[GIVEN DATA]

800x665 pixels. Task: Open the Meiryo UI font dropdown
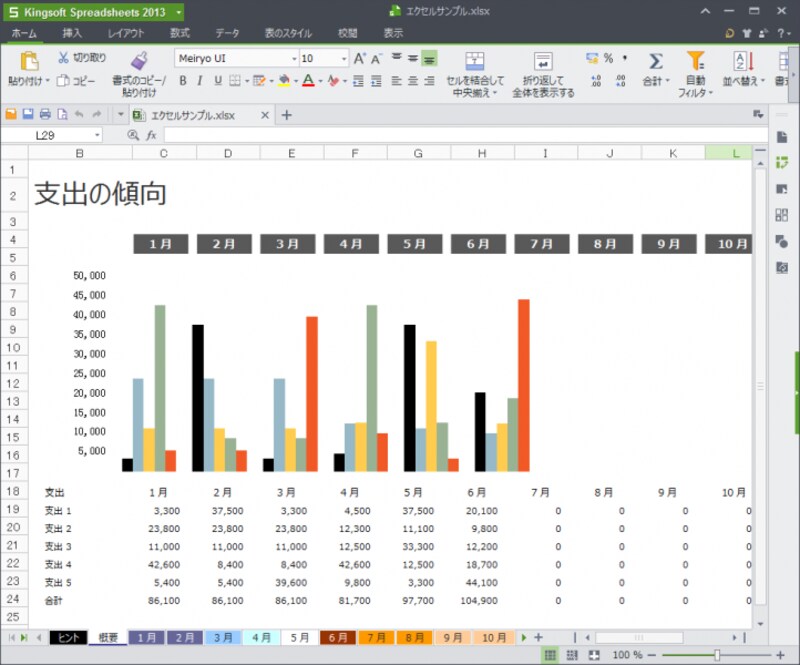[x=295, y=58]
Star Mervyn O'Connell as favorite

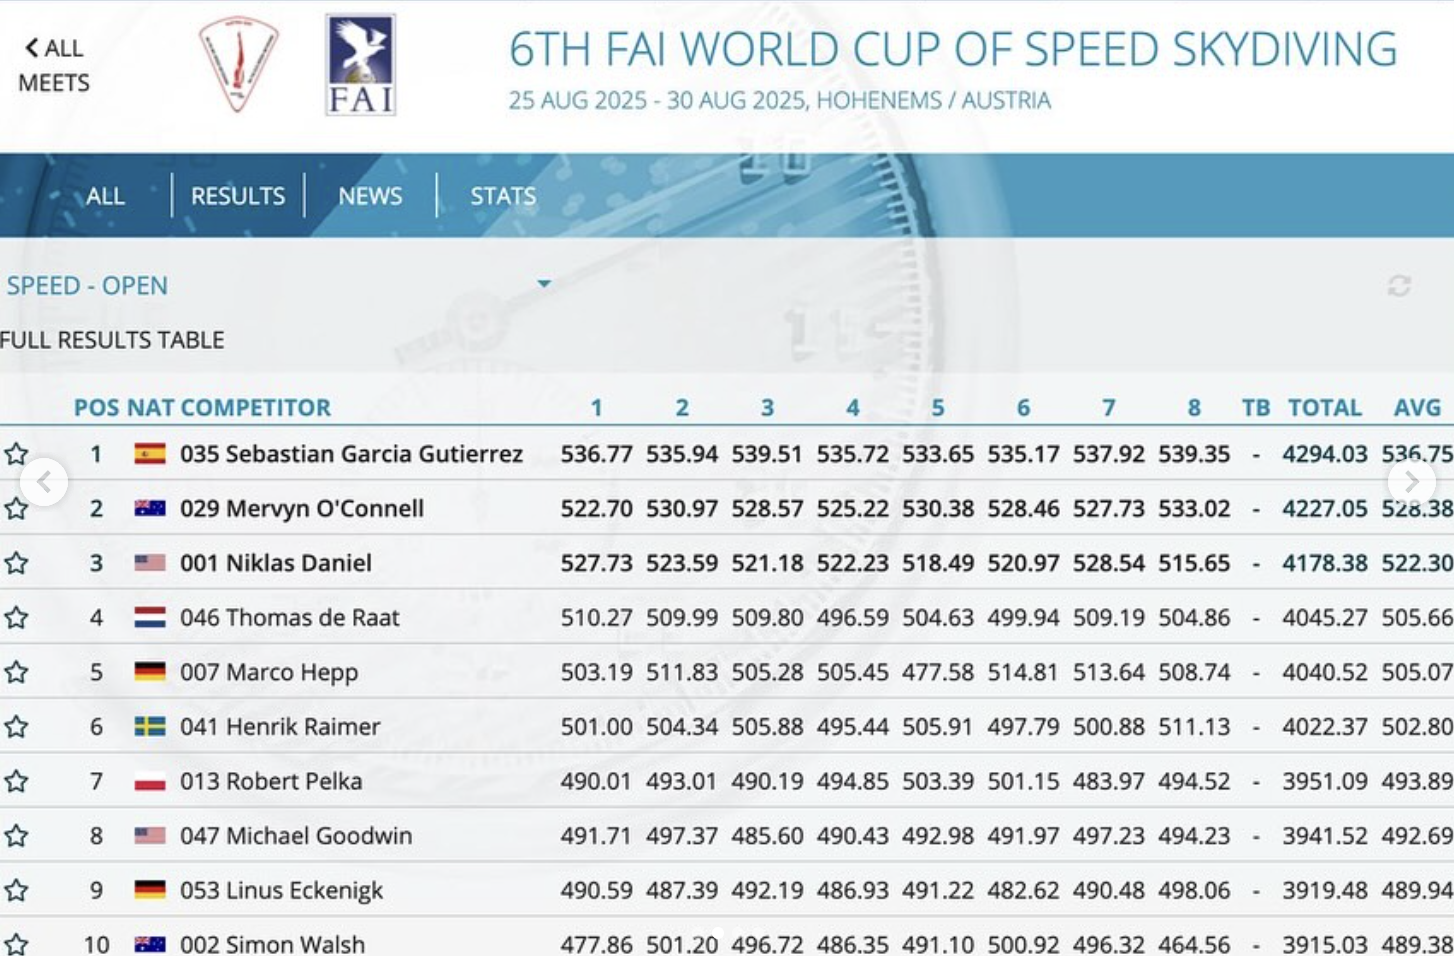coord(16,509)
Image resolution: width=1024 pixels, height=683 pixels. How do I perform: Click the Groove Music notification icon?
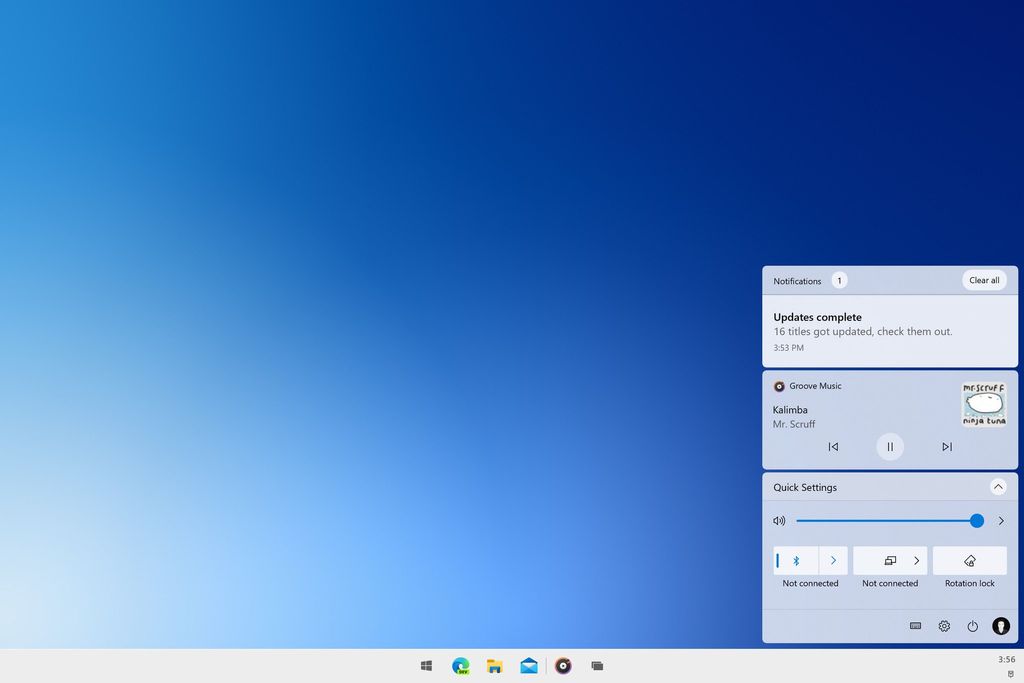tap(779, 386)
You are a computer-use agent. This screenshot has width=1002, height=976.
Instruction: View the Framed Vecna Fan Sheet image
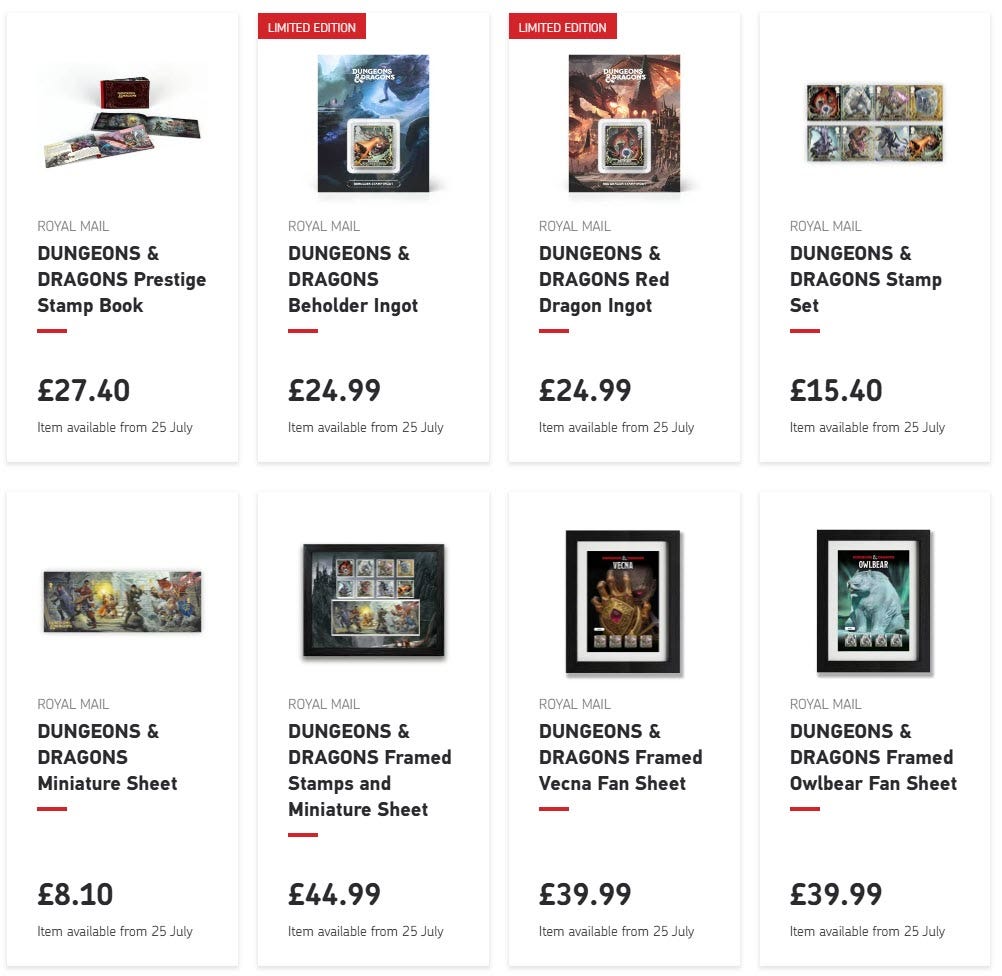click(x=624, y=602)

[/GIVEN DATA]

§ **TASK DESCRIPTION**
Whenever a picture appears, leave it out, and return every record exactly.

§ **RESULT OF THIS EXERCISE**
800x665 pixels. Task: Open the Meiryo UI font dropdown
[x=295, y=58]
Star Mervyn O'Connell as favorite

coord(16,509)
Image resolution: width=1024 pixels, height=683 pixels. How do I perform: Click the Groove Music notification icon?
tap(779, 386)
You are a computer-use agent. This screenshot has width=1002, height=976.
Instruction: View the Framed Vecna Fan Sheet image
click(x=624, y=602)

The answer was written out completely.